# [WORK TASK]
Print all the entries exactly.

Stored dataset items
════════════════════
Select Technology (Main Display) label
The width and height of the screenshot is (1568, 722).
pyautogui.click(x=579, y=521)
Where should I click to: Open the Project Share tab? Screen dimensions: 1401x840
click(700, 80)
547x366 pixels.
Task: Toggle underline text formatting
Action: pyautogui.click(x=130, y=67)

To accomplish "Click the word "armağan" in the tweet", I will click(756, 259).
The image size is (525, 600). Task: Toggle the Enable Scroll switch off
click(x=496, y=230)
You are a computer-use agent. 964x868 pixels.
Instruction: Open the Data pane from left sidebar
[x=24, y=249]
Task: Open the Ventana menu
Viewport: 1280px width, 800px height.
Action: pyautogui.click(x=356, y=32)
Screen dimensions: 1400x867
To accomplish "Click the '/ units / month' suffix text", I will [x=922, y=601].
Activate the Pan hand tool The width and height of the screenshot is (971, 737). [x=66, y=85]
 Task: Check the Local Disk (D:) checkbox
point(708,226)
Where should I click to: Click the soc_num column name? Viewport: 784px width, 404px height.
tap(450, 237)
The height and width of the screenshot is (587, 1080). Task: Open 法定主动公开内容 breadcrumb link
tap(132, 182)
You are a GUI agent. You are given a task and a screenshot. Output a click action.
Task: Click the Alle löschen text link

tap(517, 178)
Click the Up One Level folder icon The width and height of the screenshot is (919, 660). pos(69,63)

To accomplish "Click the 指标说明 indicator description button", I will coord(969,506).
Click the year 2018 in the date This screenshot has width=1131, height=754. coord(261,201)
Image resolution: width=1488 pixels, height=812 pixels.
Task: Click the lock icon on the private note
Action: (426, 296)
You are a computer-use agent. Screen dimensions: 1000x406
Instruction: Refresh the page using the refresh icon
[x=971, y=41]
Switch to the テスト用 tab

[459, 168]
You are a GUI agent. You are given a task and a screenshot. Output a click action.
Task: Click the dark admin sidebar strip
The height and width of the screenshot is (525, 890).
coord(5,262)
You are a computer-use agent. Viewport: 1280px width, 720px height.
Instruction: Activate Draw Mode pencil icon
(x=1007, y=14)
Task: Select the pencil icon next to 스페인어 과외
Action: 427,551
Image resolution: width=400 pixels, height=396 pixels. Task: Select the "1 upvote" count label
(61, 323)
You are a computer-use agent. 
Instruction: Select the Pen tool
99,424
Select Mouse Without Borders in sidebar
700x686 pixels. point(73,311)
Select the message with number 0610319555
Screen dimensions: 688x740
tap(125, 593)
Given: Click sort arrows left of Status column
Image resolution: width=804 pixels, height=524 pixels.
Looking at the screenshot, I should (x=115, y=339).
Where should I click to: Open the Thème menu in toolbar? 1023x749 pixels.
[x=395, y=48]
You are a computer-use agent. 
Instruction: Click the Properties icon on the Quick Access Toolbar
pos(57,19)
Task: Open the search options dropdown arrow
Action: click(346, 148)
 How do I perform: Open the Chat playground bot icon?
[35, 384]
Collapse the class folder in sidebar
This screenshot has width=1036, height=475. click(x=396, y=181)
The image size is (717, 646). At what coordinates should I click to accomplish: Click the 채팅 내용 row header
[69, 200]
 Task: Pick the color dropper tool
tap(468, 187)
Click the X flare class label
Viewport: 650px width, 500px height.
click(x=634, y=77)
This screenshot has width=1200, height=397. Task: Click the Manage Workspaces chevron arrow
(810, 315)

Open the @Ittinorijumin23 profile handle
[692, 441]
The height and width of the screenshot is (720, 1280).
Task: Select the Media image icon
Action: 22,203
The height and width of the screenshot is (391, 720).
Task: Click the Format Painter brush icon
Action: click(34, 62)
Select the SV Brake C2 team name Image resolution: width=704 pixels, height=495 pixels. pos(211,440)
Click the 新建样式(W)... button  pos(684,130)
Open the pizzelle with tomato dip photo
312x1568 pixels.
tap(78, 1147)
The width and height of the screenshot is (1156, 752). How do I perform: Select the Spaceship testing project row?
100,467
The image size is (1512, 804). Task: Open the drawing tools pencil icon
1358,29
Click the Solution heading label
════════════════════
# [RESULT BELOW]
Select Technology (Main Display) label
The width and height of the screenshot is (1568, 722).
pyautogui.click(x=579, y=521)
Where should I click to: Open the Project Share tab? Screen dimensions: 1401x840
click(700, 80)
547x366 pixels.
Task: Toggle underline text formatting
Action: pyautogui.click(x=130, y=67)

To accomplish "Click the word "armağan" in the tweet", I will click(756, 259).
The image size is (525, 600). Task: Toggle the Enable Scroll switch off
click(x=496, y=230)
You are a computer-use agent. 964x868 pixels.
Instruction: Open the Data pane from left sidebar
[x=24, y=249]
Task: Open the Ventana menu
Viewport: 1280px width, 800px height.
Action: pyautogui.click(x=356, y=32)
Screen dimensions: 1400x867
To accomplish "Click the '/ units / month' suffix text", I will [x=922, y=601].
Activate the Pan hand tool The width and height of the screenshot is (971, 737). [x=66, y=85]
 Task: Check the Local Disk (D:) checkbox
point(708,226)
Where should I click to: Click the soc_num column name? Viewport: 784px width, 404px height.
tap(450, 237)
The height and width of the screenshot is (587, 1080). Task: Open 法定主动公开内容 breadcrumb link
tap(132, 182)
You are a GUI agent. You are given a task and a screenshot. Output a click action.
Task: Click the Alle löschen text link

tap(517, 178)
Click the Up One Level folder icon The width and height of the screenshot is (919, 660). pos(69,63)

To accomplish "Click the 指标说明 indicator description button", I will coord(969,506).
Click the year 2018 in the date This screenshot has width=1131, height=754. coord(261,201)
Image resolution: width=1488 pixels, height=812 pixels.
Task: Click the lock icon on the private note
Action: (426, 296)
You are a computer-use agent. Screen dimensions: 1000x406
Instruction: Refresh the page using the refresh icon
[x=971, y=41]
Switch to the テスト用 tab

[459, 168]
You are a GUI agent. You are given a task and a screenshot. Output a click action.
Task: Click the dark admin sidebar strip
The height and width of the screenshot is (525, 890).
coord(5,262)
You are a computer-use agent. Viewport: 1280px width, 720px height.
Instruction: Activate Draw Mode pencil icon
(x=1007, y=14)
Task: Select the pencil icon next to 스페인어 과외
Action: 427,551
Image resolution: width=400 pixels, height=396 pixels. Task: Select the "1 upvote" count label
(61, 323)
You are a computer-use agent. 
Instruction: Select the Pen tool
99,424
Select Mouse Without Borders in sidebar
700x686 pixels. point(73,311)
Select the message with number 0610319555
Screen dimensions: 688x740
tap(125, 593)
Given: Click sort arrows left of Status column
Image resolution: width=804 pixels, height=524 pixels.
Looking at the screenshot, I should (x=115, y=339).
Where should I click to: Open the Thème menu in toolbar? 1023x749 pixels.
[x=395, y=48]
You are a computer-use agent. 
Instruction: Click the Properties icon on the Quick Access Toolbar
pos(57,19)
Task: Open the search options dropdown arrow
Action: click(346, 148)
 How do I perform: Open the Chat playground bot icon?
[35, 384]
Collapse the class folder in sidebar
This screenshot has width=1036, height=475. click(x=396, y=181)
The image size is (717, 646). At what coordinates should I click to accomplish: Click the 채팅 내용 row header
[69, 200]
 Task: Pick the color dropper tool
tap(468, 187)
Click the X flare class label
Viewport: 650px width, 500px height.
click(x=634, y=77)
This screenshot has width=1200, height=397. Task: Click the Manage Workspaces chevron arrow
(810, 315)

Open the @Ittinorijumin23 profile handle
[692, 441]
The height and width of the screenshot is (720, 1280).
Task: Select the Media image icon
Action: 22,203
The height and width of the screenshot is (391, 720).
Task: Click the Format Painter brush icon
Action: click(34, 62)
Select the SV Brake C2 team name Image resolution: width=704 pixels, height=495 pixels. pos(211,440)
Click the 新建样式(W)... button  pos(684,130)
Open the pizzelle with tomato dip photo
312x1568 pixels.
tap(78, 1147)
The width and height of the screenshot is (1156, 752). How do I perform: Select the Spaceship testing project row?
100,467
The image size is (1512, 804). Task: Open the drawing tools pencil icon
1358,29
Click the Solution heading label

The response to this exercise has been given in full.